Her boyfriend Adam (Jack Holden) instead, probably because of his own insecurities, chooses to put her down, belittle her, and gaslight her. You can't wait for her to leave him and when she meets friendly cafe worker Mark (Miles Barrow) she senses her chance to escape Adam and spend time with someone nicer. Mark is clearly enamoured of Jessica but are her feelings mutual?

As with so many things on Marriage, we never really get to find out. This is a slice of life drama and Golaszewski is unwilling to tie up any loose ends for narrative convenience. That doesn't make it a bad watch. Though it's so slow moving that my dad gave up after one episode ("that's an hour of my life I won't get back"), I found that persevering paid dividends.

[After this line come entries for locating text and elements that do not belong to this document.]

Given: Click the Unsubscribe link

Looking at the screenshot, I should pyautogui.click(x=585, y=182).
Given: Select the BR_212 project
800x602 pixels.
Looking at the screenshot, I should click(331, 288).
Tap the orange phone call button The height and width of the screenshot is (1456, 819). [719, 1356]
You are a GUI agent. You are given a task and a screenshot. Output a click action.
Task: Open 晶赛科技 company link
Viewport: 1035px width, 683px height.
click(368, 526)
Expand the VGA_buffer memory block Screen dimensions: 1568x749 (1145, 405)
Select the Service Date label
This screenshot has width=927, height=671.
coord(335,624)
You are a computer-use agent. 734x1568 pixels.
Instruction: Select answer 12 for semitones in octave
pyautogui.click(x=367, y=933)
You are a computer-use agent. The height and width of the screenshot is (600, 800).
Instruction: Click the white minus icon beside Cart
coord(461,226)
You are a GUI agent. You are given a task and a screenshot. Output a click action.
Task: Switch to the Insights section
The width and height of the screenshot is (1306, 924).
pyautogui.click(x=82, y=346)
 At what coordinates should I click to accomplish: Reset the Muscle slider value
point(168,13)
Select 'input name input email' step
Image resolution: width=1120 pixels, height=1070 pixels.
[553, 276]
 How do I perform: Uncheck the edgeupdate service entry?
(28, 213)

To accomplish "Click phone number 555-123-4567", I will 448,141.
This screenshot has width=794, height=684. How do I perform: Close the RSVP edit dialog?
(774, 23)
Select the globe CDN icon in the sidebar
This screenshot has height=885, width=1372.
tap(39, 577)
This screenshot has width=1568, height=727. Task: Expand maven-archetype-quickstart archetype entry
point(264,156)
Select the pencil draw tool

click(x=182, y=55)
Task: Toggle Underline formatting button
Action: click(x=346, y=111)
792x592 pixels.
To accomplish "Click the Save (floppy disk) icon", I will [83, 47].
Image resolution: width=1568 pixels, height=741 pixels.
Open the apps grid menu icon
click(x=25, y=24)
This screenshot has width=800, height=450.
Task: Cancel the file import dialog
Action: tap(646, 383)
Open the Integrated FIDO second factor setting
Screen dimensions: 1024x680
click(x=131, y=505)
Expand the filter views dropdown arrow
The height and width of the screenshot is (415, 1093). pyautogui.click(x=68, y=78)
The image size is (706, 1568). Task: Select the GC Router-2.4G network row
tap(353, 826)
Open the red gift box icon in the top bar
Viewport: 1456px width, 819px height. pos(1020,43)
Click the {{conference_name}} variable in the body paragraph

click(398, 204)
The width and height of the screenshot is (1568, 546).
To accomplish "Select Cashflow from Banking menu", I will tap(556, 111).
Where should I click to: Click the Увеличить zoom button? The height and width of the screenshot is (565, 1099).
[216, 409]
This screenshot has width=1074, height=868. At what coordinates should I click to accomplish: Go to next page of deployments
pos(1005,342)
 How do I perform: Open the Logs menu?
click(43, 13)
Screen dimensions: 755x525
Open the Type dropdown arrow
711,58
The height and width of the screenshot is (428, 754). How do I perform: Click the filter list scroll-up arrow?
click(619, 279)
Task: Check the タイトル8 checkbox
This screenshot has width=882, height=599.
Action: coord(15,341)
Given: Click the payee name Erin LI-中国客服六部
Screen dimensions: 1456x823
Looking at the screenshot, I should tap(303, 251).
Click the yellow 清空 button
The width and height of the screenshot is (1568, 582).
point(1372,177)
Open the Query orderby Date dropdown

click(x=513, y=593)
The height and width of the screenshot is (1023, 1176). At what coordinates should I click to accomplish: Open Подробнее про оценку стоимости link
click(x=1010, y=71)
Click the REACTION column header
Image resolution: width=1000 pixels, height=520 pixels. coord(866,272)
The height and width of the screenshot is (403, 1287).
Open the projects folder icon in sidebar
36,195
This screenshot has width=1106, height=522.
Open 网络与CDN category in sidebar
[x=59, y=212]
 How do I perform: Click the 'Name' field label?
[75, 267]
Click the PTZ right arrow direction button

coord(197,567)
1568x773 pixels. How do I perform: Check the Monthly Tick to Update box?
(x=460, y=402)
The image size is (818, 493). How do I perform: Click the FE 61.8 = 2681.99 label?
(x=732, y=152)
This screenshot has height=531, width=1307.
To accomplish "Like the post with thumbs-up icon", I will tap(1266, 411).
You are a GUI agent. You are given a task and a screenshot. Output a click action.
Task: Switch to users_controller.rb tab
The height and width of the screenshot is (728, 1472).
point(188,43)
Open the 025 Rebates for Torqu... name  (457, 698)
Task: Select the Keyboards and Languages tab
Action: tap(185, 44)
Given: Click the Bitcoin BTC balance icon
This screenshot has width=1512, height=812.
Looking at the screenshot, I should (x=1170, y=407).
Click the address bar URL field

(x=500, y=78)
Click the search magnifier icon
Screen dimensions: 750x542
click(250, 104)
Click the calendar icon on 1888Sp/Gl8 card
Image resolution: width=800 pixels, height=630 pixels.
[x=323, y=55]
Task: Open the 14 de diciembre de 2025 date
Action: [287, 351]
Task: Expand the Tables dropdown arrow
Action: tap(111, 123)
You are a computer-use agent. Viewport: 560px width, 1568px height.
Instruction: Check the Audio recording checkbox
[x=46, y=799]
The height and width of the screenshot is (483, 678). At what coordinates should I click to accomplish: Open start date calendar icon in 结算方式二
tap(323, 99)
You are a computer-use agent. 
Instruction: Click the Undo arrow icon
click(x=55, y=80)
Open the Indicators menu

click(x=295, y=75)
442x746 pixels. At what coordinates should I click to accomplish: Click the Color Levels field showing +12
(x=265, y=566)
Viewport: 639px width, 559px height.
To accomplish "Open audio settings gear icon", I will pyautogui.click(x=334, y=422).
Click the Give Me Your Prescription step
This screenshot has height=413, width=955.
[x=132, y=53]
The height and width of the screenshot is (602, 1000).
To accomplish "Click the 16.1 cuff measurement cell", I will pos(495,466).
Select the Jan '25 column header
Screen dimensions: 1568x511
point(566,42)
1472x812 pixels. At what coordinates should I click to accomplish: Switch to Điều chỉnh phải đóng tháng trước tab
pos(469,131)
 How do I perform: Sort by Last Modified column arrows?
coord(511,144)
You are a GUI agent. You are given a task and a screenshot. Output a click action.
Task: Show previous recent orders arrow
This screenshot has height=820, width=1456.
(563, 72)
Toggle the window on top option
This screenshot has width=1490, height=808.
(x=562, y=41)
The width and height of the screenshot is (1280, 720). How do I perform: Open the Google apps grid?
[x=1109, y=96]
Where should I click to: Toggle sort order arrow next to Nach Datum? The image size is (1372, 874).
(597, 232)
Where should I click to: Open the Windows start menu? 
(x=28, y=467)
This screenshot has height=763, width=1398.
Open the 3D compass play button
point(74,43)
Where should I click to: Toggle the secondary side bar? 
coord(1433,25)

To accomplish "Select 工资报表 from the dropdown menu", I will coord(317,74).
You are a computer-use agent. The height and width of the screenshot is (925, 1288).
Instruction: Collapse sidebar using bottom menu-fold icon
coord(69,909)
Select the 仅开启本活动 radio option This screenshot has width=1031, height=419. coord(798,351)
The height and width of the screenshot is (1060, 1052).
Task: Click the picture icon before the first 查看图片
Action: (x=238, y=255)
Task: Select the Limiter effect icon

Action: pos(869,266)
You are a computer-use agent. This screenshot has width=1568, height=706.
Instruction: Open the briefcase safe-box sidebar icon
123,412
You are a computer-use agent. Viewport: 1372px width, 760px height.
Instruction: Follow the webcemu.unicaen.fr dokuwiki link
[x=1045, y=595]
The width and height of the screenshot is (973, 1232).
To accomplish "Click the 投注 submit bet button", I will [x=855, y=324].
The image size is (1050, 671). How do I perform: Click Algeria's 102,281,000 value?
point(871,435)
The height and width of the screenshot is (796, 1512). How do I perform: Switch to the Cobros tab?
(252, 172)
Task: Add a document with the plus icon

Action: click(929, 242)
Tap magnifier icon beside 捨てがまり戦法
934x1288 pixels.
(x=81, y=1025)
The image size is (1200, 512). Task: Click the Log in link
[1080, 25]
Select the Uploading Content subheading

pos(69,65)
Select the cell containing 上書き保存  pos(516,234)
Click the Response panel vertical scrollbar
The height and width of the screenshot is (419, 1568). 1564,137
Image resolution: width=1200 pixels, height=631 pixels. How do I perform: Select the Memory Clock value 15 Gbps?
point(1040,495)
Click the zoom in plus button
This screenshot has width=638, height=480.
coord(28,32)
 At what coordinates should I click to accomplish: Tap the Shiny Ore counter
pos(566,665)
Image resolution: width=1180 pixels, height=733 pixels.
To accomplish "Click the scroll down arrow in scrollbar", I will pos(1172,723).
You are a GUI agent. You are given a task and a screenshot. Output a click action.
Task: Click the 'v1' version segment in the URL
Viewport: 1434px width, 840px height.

Some of the office scenes have the silence, the noisy silence, of a Wetherspoons pub or an episode of The Office. But whereas The Office is punctuated by a cruel and cringe inducing humour, Marriage is marked out in tense episodes. We see Ian and Emma visit a grave and we realise that though home is where the love is, home can also be a place of absence and loss.

Marriage shows how terribly we struggle to articulate our feelings even, especially, to those we are closest to. How sometimes we prefer to tell those people the lies they want to hear rather than the truth we want to speak and how even in the most tragic of circumstances, even in death, we simply purse our lips and carry on working, smiling, brewing tea, and making small talk.

We can't bear to lose those closest to us and neither can we bear to hurt them. To hurt someone you love is to hurt yourself and we don't want that either. Though Marriage contains some of the most accurate takes on the generation gap I have seen on television, it is even more ruthlessly affecting when it concentrates solely on the gaps in the loving relationship between Ian and Emma.

I had some provisos about Marriage (I wasn't totally sure about the theme tune - Caroline Shaw's Partita For 8 Voices:No 1, Allemande - and some of the characters that Ian met during his search for work were a little crudely drawn) but overall I was very impressed by it.

Despite all the things left unsaid, all the questions unanswered, Marriage was a powerful, deep, and moving meditation on grief, ageing, jealousy, status, love, and companionship. So many dramas focus on people having affairs, people on dating apps, and people embarking on new relationships. It felt groundbreaking, and timely, to see one that looked at people who, despite it all, managed to stay together and managed to stay in love. Must be all that toast.